From this period come some short stories and epic poems with motifs from very old days (Peter Gunde (1895-1931), Peter Olsen (1892-1930)). The first two Greenlandic novels, Mathias Storch’s Sinnattugaq (1914, then A Greenlander’s Dream, 1915) and Augo Lynges’ Ukiut 300-nngornerat (1931, then 300 years later, 1989), are political novels of the future that share the feature that their Visions of Greenland’s future are based on a Western European pattern of society with Greenland’s distinctiveness.

In the 1920’s, Danish teaching at the seminary in Godthåb was intensified, and lighter texts from Danish literature began to be included in the teaching. The Danish romantic poetry, eg NFS Grundtvig, provided inspiration for several poems from the 1930’s and 1940’s, which talk about the legacy of the ancestors and depict nature in emotional terms.

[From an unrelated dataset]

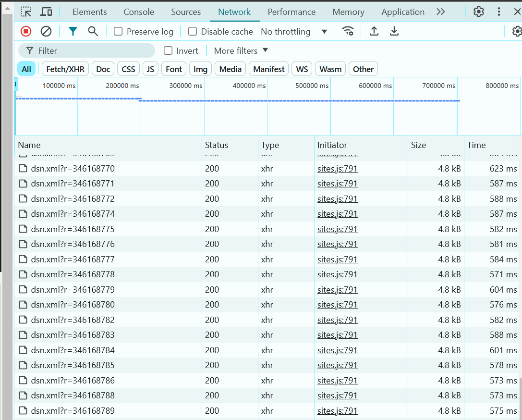Toggle the funnel filter icon
The width and height of the screenshot is (522, 420).
pyautogui.click(x=73, y=32)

In the period 1930-50, five novels, four small plays, a collection of poems and several songs for the Greenlandic songbook were published. With these publications, a tradition was created for stories from the life of the prisoner and themes from the Greenlandic fairytale world to be included in modern literature (Frederik Nielsen, Hans Lynge, Pavia Petersen, Kristen Poulsen, Karl Heilmann).

Greenland’s reorganization in 1950 led to major changes in Greenlandic society, which was also reflected in the increasing literary activities of the following years. The tendency to be inspired by the old prisoner culture was not only continued, but also actualized (Uvdloriánguak Kristiansen 1927-98, Otto Rosing, Otto Sandgreen, Villads Villadsen, Ole Brandt, Frederik Nielsen and others).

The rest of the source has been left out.